→ QUOTED TEXT
╭──

# Very cheap Silivia in Aberdeen



## CamV6 (Feb 7, 2012)

http://www.gumtree.com/p/for-sale/rancilio-silvia-domestic-coffee-machine/1007252480

Seller reckons there is an electrical prob with it that causes his fuses to blow........hmm.

I'm no expert but i suspect dodgy house wiring or an easy fix for someone with basic electrical skills/knowledge (rules me out!) £40 and looks in otherwise great condition!


----------



## seeq (Jul 9, 2011)

Shame he won't post!


----------



## Glenn (Jun 14, 2008)

I've seen this problem a few times.

In most cases it was resolved easily.

Pretty sure gaggiamanualservice has come across this before as well.


----------



## funinacup (Aug 30, 2010)

This is now in the boot of my car 

Michael

Fun in a Cup Coffee Training


----------



## funinacup (Aug 30, 2010)

And all it needed was the safety cutoff resetting! Silvia anyone? Just had service + descale.

Michael

Fun in a Cup Coffee Training


----------



## richardblack5 (Jan 7, 2013)

Haha you must have just beat me to this by hours


----------



## shrink (Nov 12, 2012)

well done Michael. you gonna keep a hold of it and use it as home machine? or you just gonna move it on?


----------



## seeq (Jul 9, 2011)

Little jealous there Michael!


----------



## funinacup (Aug 30, 2010)

Moving it on as dont need a machine at home atm.

Michael

Fun in a Cup Coffee Training


----------



## shrink (Nov 12, 2012)

good luck.. well done on a bargain there









get it back on ebay


----------



## CamV6 (Feb 7, 2012)

funinacup said:


> Moving it on as dont need a machine at home atm.
> 
> Michael
> 
> Fun in a Cup Coffee Training


Well good luck with the sale. I hope there's enough profit for you to send me along a finder's commission (or at least a click on the 'thanks' button)!


----------



## funinacup (Aug 30, 2010)

richardblack5 said:


> Haha you must have just beat me to this by hours


Hope you enjoy the silvia Richard!

Michael

Fun in a Cup Coffee Training


----------



## coffeechap (Apr 5, 2012)

Me thinks you at least owe cam a bag of beans for finding the silvia for you!!!!!!!!!!!


----------

╰──

Extracted records:
╭──

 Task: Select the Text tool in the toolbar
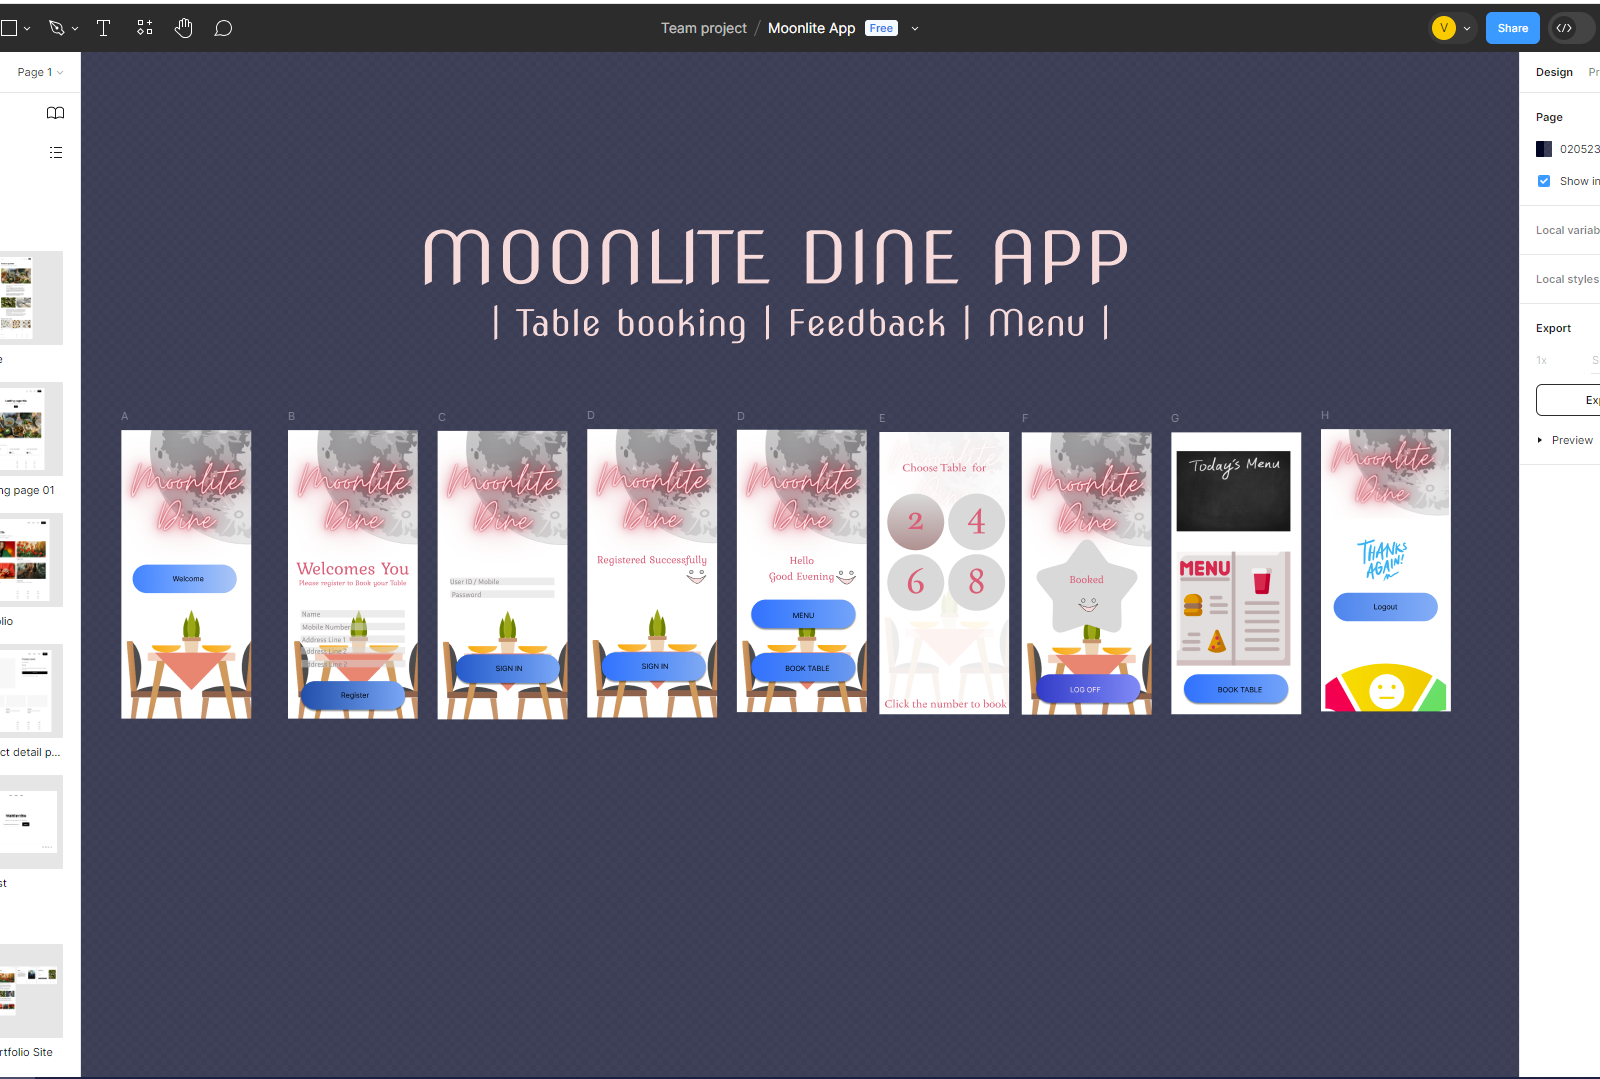pyautogui.click(x=103, y=27)
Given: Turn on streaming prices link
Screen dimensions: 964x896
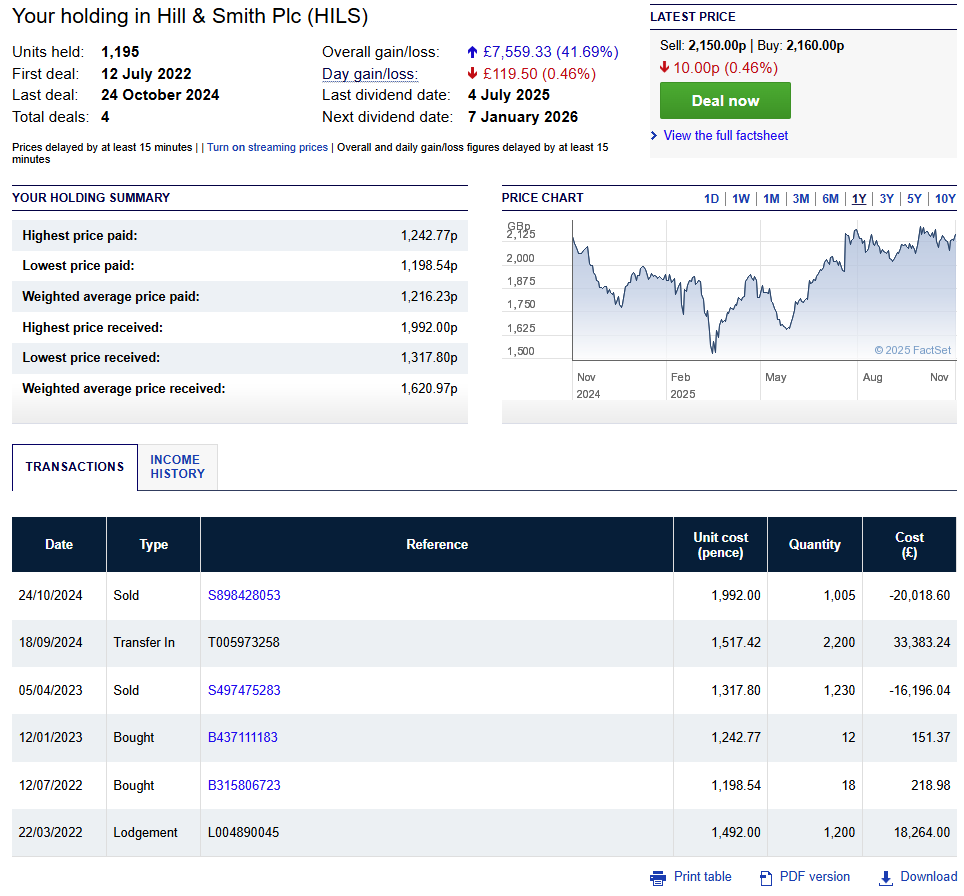Looking at the screenshot, I should (267, 147).
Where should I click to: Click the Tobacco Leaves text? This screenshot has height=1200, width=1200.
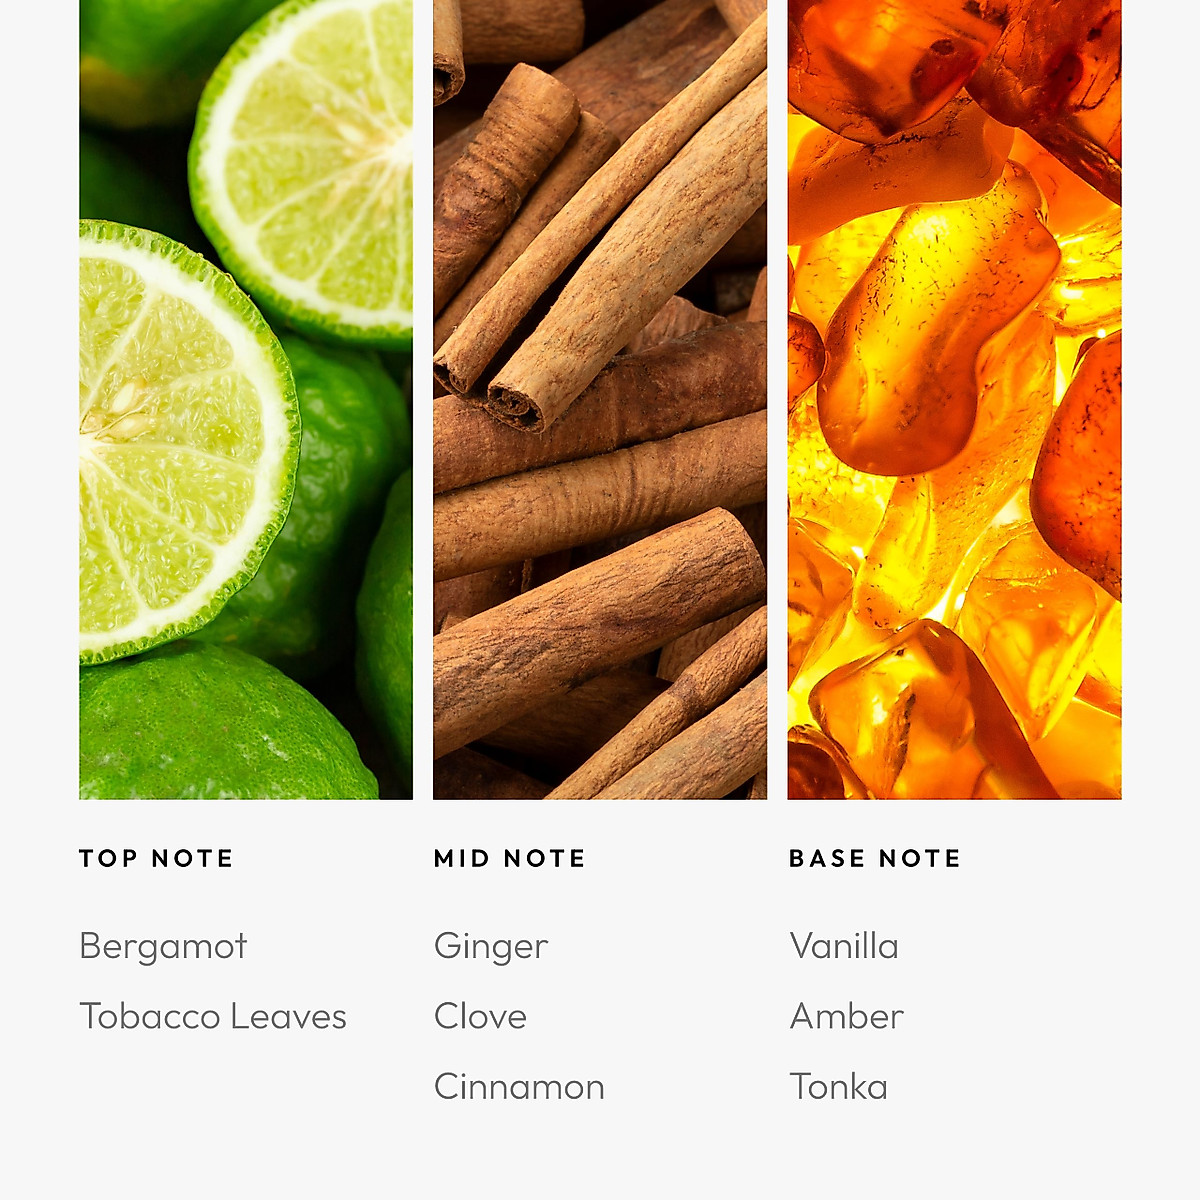[213, 1016]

╰──

→ COMPLETE THE FOLLOWING
- a) Answer these questions about the forum thread:
(i) What price does the first post give for the machine?
(ii) According to funinacup, what was all the machine needed?
(iii) Why does funinacup say the machine is being moved on?
- b) From the forum thread, reproduce the passage starting with "This is now" and going on through "service + descale.".

→ SOLUTION LIST
- a)
(i) £40
(ii) The safety cutoff resetting
(iii) Because a machine is not needed at home at the moment

- b)
This is now in the boot of my car 

Michael

Fun in a Cup Coffee Training


----------



## funinacup (Aug 30, 2010)

And all it needed was the safety cutoff resetting! Silvia anyone? Just had service + descale.